| What the task asks |
The answer is to consist only of an exact retyping of the lines from the one containing "1373x460 pixels." to the end of the entries, without pictures.

| Data supplied |
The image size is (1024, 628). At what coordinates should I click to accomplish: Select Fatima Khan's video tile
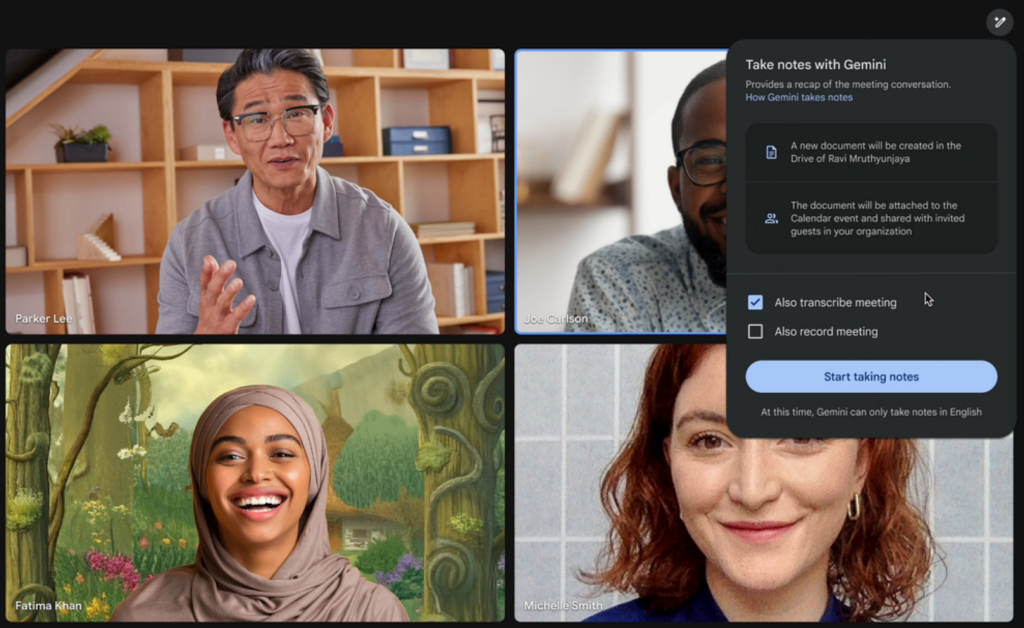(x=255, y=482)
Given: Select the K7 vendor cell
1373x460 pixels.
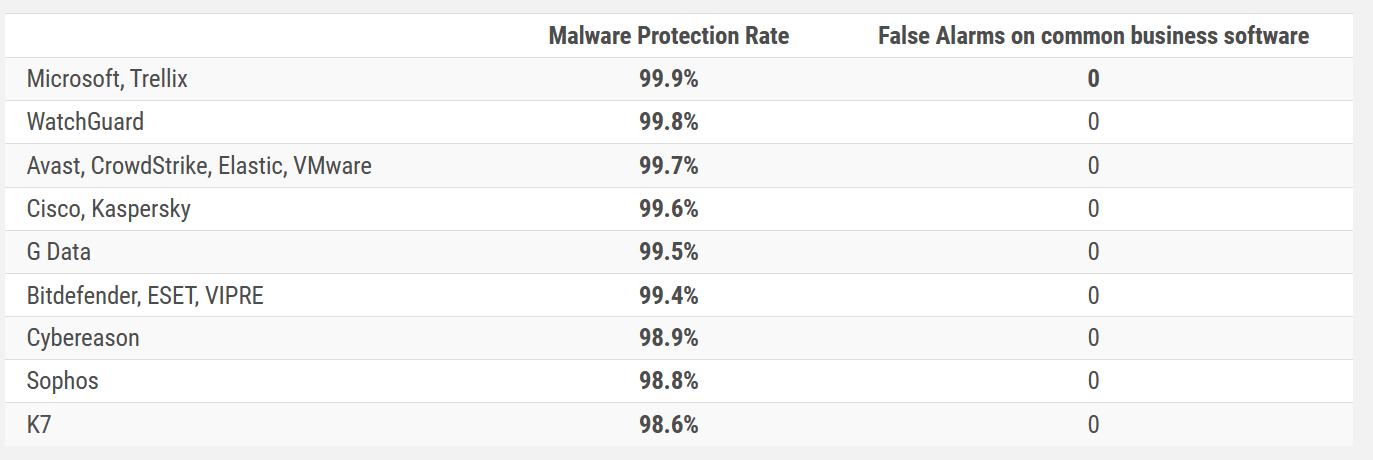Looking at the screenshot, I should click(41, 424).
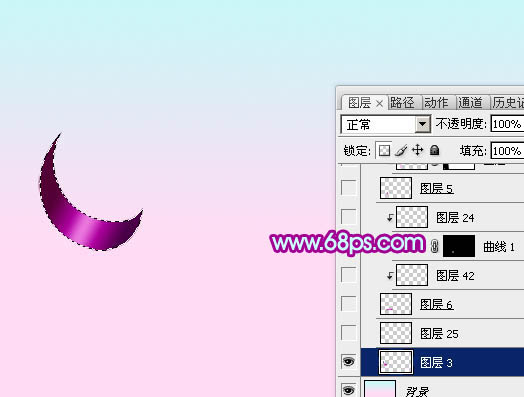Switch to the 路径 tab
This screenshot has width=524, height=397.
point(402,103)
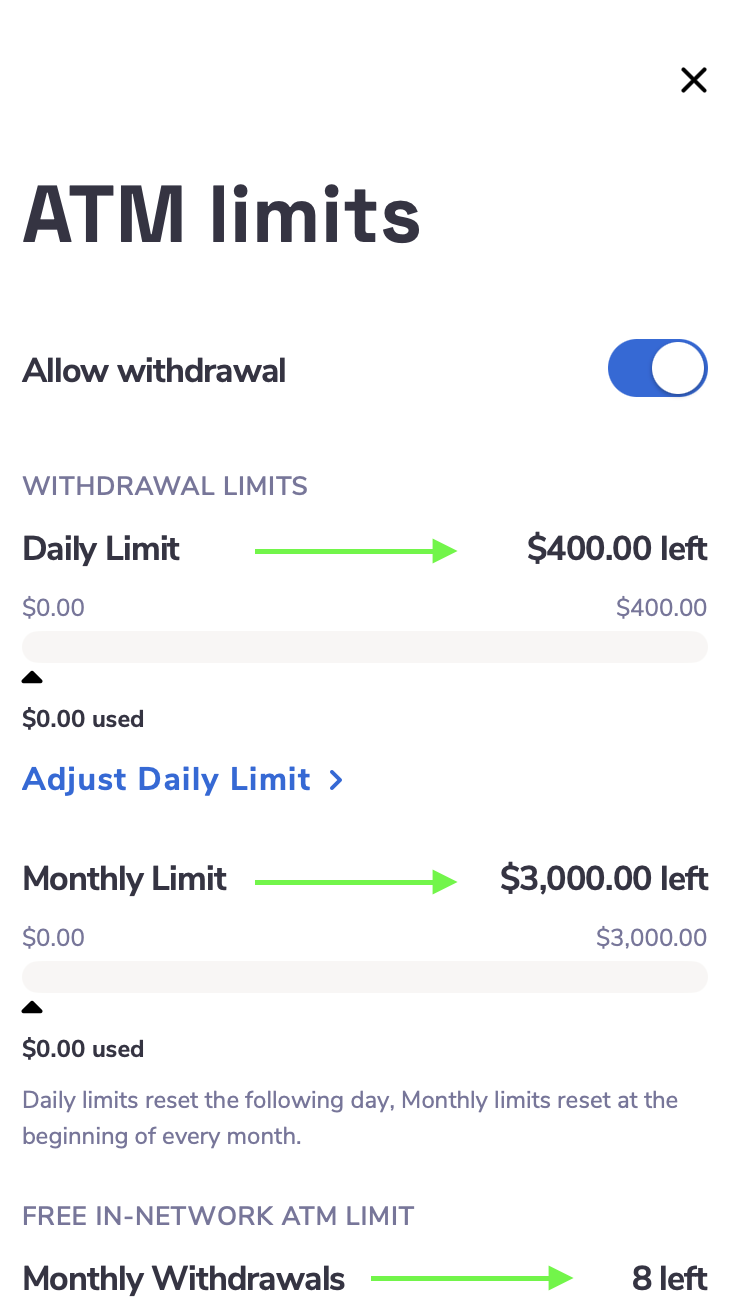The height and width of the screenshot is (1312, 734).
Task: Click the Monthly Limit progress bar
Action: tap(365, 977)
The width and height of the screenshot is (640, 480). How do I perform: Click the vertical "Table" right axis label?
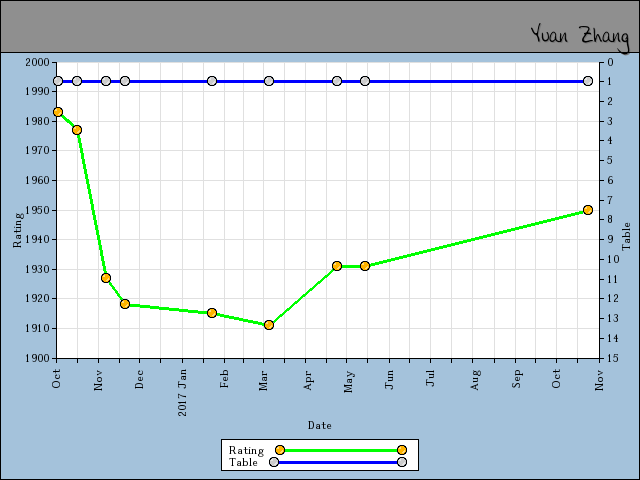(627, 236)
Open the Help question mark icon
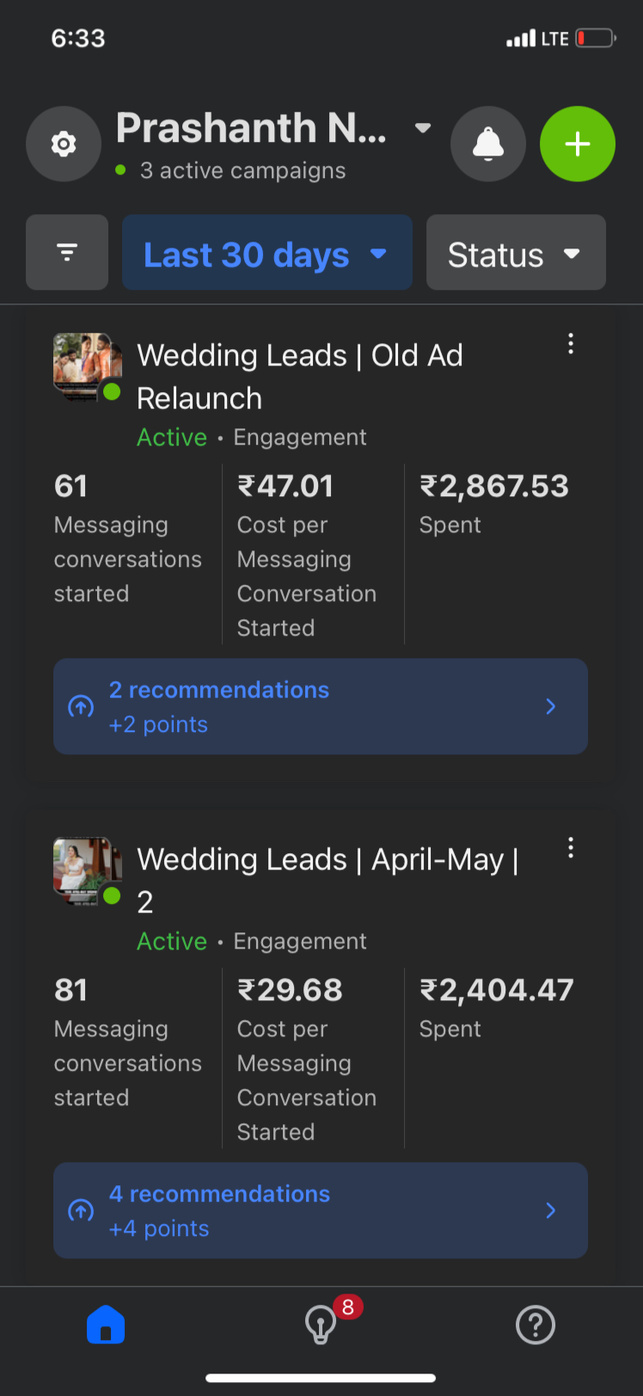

| Answer to the problem |
1373x460 pixels.
Looking at the screenshot, I should click(41, 424).
Switch to the 路径 tab
This screenshot has width=524, height=397.
point(402,103)
The height and width of the screenshot is (1312, 734).
Task: Click the Monthly Limit progress bar
Action: tap(365, 977)
The width and height of the screenshot is (640, 480). How do I perform: Click the vertical "Table" right axis label?
(627, 236)
Open the Help question mark icon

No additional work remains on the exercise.